**What you will do**
Give back exactly the lines of the data below, starting with the line that has "Chính sách và Quy định chung (742, 2130)" and going on through the line that has "For every named target in this 1045×2576".

**Input**
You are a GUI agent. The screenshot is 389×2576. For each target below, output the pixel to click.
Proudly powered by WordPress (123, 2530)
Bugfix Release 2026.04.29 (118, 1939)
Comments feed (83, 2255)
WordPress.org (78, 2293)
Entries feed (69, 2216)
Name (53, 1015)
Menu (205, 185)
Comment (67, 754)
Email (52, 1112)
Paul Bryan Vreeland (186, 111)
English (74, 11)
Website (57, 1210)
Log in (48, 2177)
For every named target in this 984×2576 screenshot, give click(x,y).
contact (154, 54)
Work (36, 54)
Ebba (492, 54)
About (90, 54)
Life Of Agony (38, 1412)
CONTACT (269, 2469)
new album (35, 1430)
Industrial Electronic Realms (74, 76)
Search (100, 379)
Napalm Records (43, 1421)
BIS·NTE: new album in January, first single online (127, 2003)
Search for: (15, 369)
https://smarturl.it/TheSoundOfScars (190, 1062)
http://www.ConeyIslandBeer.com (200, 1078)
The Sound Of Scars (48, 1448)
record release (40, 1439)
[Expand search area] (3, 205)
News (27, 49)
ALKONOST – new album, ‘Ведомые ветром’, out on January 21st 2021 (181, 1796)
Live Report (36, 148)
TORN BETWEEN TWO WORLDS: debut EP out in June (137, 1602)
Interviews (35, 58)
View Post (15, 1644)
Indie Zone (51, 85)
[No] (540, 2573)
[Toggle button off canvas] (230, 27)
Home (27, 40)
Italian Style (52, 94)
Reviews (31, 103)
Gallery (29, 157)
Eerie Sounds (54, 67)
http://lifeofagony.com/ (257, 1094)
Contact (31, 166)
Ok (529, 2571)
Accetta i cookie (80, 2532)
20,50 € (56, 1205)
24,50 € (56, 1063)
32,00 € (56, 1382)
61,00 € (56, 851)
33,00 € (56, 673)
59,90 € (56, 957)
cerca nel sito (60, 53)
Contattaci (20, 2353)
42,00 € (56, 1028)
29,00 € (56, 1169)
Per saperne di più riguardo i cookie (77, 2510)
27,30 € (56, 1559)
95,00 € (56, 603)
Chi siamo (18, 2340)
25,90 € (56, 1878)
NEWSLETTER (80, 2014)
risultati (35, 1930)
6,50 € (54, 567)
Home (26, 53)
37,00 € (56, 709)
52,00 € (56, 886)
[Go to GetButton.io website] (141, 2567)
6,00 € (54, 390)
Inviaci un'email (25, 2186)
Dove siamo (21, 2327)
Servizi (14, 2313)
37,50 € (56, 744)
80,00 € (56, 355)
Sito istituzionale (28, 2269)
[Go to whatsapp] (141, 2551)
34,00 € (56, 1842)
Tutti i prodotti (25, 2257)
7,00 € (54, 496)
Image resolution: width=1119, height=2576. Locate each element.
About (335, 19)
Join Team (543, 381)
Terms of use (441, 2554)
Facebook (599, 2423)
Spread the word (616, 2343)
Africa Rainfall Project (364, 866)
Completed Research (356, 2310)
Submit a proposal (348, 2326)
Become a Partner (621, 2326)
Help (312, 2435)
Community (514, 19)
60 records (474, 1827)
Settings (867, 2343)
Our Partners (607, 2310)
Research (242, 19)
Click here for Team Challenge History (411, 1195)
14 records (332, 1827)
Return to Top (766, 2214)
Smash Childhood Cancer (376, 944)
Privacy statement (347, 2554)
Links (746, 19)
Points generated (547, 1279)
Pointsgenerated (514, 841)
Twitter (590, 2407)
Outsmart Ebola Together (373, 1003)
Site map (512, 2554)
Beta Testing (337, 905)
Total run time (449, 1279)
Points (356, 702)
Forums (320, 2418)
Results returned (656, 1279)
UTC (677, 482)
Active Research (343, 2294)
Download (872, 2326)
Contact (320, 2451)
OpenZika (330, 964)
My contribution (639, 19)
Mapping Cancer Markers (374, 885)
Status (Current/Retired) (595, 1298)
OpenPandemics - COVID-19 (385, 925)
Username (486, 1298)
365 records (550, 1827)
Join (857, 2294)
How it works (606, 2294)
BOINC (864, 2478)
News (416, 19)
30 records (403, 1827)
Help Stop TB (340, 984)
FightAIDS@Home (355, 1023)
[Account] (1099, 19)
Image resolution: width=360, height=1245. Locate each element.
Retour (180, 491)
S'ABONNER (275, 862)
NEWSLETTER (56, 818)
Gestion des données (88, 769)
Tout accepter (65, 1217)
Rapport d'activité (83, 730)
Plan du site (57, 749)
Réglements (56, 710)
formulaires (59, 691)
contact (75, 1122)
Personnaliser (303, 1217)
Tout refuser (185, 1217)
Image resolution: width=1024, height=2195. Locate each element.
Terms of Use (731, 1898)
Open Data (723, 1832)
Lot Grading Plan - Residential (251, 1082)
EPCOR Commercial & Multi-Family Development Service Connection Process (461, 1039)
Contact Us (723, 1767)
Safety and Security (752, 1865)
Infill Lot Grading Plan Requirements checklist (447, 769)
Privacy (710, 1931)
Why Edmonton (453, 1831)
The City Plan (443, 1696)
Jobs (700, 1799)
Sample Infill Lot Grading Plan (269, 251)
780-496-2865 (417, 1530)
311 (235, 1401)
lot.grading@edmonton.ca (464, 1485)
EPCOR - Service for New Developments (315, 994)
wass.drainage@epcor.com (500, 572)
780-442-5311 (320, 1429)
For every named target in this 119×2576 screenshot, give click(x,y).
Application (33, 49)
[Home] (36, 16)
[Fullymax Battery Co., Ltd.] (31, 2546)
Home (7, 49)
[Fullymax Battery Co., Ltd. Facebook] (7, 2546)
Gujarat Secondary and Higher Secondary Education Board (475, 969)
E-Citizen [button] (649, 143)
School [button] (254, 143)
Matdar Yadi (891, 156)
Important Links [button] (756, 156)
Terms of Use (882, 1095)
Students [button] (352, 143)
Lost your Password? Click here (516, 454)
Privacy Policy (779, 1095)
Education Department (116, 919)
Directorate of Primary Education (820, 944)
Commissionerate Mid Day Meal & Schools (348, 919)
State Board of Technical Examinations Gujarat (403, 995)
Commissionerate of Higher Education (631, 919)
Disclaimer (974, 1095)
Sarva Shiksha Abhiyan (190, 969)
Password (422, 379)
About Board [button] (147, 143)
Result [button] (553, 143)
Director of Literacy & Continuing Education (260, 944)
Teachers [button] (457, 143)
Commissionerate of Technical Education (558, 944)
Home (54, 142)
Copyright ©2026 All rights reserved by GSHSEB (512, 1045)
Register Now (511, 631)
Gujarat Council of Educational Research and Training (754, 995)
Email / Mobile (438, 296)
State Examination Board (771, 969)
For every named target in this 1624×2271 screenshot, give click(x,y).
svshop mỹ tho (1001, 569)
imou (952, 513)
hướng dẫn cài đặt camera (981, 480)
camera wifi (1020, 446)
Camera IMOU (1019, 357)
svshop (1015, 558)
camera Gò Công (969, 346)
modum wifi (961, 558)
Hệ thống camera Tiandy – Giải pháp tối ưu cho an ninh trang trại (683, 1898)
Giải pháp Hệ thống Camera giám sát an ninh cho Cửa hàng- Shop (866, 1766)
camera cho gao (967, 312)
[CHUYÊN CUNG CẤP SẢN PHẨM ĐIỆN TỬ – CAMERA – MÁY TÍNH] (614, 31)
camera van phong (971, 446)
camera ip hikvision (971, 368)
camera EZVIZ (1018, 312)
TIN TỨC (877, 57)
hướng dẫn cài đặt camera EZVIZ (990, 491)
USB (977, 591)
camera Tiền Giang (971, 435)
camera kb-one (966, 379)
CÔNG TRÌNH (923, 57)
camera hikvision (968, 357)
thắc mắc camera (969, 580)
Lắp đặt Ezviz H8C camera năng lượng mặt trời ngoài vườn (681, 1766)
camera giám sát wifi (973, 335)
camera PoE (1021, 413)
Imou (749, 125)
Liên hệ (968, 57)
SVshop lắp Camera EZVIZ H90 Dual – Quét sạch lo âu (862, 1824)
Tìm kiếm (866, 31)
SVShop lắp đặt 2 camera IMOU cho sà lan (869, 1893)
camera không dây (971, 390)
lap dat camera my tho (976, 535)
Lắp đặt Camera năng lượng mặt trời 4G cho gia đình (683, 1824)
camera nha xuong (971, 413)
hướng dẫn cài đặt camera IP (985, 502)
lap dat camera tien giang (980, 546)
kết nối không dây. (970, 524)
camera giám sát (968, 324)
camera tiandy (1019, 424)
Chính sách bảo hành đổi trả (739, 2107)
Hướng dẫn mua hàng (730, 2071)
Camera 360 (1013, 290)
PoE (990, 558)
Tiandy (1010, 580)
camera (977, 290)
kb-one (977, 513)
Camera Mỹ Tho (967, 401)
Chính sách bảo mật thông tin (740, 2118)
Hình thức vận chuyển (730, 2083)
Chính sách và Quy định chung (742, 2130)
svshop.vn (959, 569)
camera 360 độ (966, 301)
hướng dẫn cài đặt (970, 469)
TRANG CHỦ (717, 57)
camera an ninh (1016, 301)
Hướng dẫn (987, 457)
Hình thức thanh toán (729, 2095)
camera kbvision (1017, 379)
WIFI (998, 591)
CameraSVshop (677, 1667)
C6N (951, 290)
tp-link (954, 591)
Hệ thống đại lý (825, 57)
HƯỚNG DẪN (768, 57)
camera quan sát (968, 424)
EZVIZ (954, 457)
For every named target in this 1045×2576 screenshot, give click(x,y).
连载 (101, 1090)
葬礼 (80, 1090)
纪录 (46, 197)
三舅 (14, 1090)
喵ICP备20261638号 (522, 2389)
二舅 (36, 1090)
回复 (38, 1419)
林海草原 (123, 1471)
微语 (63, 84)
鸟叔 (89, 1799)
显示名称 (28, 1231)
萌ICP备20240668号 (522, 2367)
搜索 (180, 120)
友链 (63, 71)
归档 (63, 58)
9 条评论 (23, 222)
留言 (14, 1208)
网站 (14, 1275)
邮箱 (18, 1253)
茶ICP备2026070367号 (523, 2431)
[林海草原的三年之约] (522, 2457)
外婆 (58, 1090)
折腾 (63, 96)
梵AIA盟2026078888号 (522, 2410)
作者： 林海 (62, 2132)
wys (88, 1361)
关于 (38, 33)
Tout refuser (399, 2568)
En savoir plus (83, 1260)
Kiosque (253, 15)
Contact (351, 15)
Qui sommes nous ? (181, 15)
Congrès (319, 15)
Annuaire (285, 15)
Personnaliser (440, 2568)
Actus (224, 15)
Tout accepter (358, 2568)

**Answer box**
Chính sách và Quy định chung (742, 2130)
svshop.vn (959, 569)
camera 360 độ (966, 301)
hướng dẫn cài đặt (970, 469)
TRANG CHỦ (717, 57)
camera an ninh (1016, 301)
Hướng dẫn (987, 457)
Hình thức thanh toán (729, 2095)
camera kbvision (1017, 379)
WIFI (998, 591)
CameraSVshop (677, 1667)
C6N (951, 290)
tp-link (954, 591)
Hệ thống đại lý (825, 57)
HƯỚNG DẪN (768, 57)
camera quan sát (968, 424)
EZVIZ (954, 457)
For every named target in this 1045×2576 screenshot, give click(x,y).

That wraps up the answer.